She has been working with and for individuals with autism spectrum disorders (ASD) for 14 years. In high school, she helped translate the educational curriculum of Princeton Child Development Institute into Turkish so that Tohum, a dissemination school of PCDI, could open its first school for individuals with ASD in Turkey. In college, she volunteered at the Eden Institute for Autism and Autism Speaks.

 Ceymi received the prestigious Princeton ReachOut 56-81-06 International Fellowship, which is awarded to only one out of 1200 Princeton University seniors. As a ReachOut fellow, she helped start the iPad system in the education of children with ASD in Turkey.

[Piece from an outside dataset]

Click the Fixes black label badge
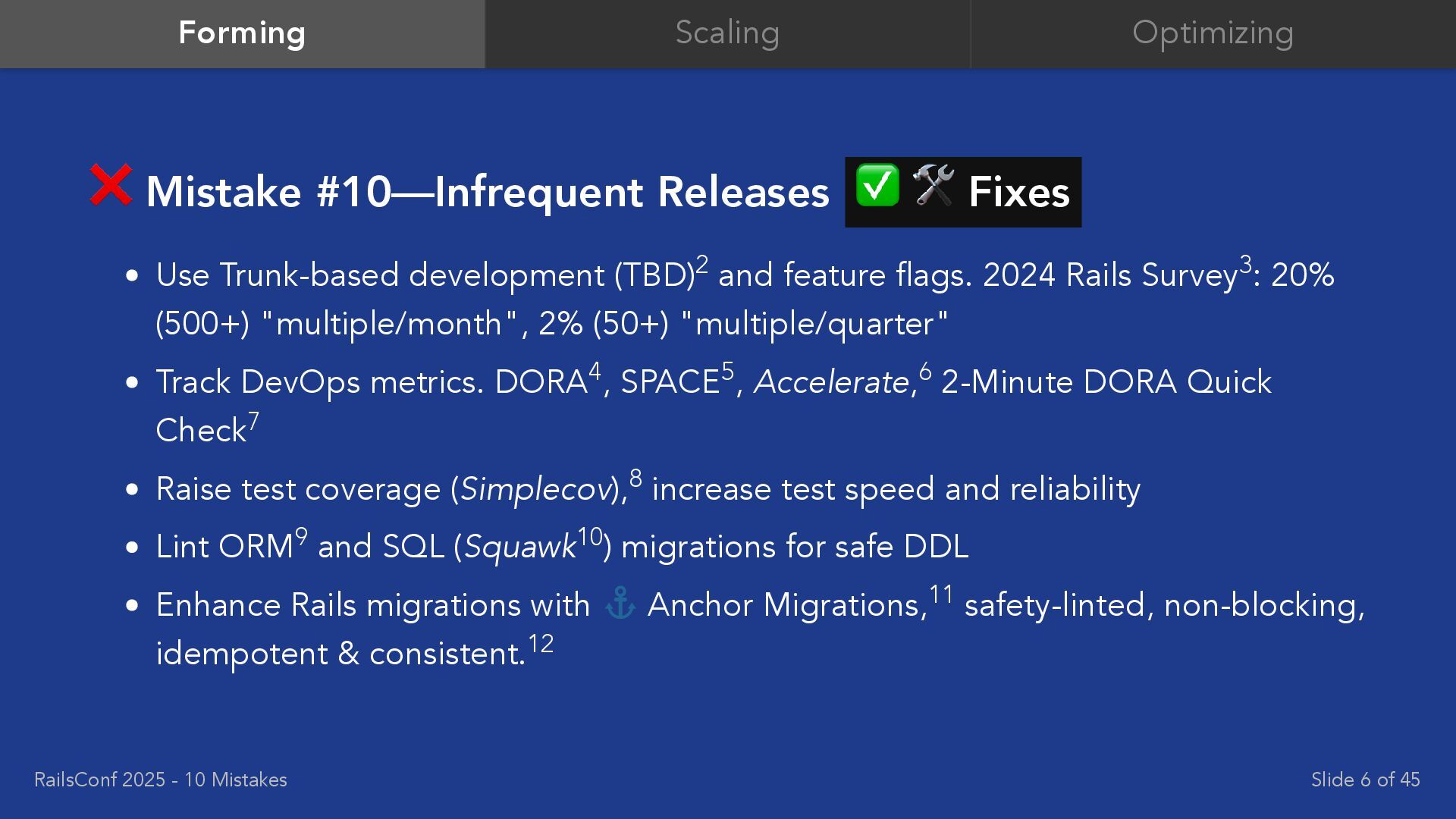 click(x=963, y=192)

She published the first research paper about the ability of Turkish children with ASD to learn a skill from an iPad application. She also wrote the first book in the autism literature that explains how to prepare activity schedules for children with autism on iPads and how to teach their independent use. She designed a new intervention called “The Social Living Complex” for children with ASD and their families, which is innovative in offering interventions for parents of children with ASD as well as the children themselves and enabling families with children with ASD to live together with families with typically developing children to extend the limited social skills intervention to week- and yearlong experiences. For her PhD thesis, she explored the effects of gut microbiota and inflammation on neurodevelopment in ASD and error-monitoring abilities of children with ASD in different cognitive domains, which make important contributions to understanding the mechanisms of action of different risk factors on neurodevelopment in ASD and to unraveling a domain-general deficit in error-monitoring in ASD in the presence of conserved task performance.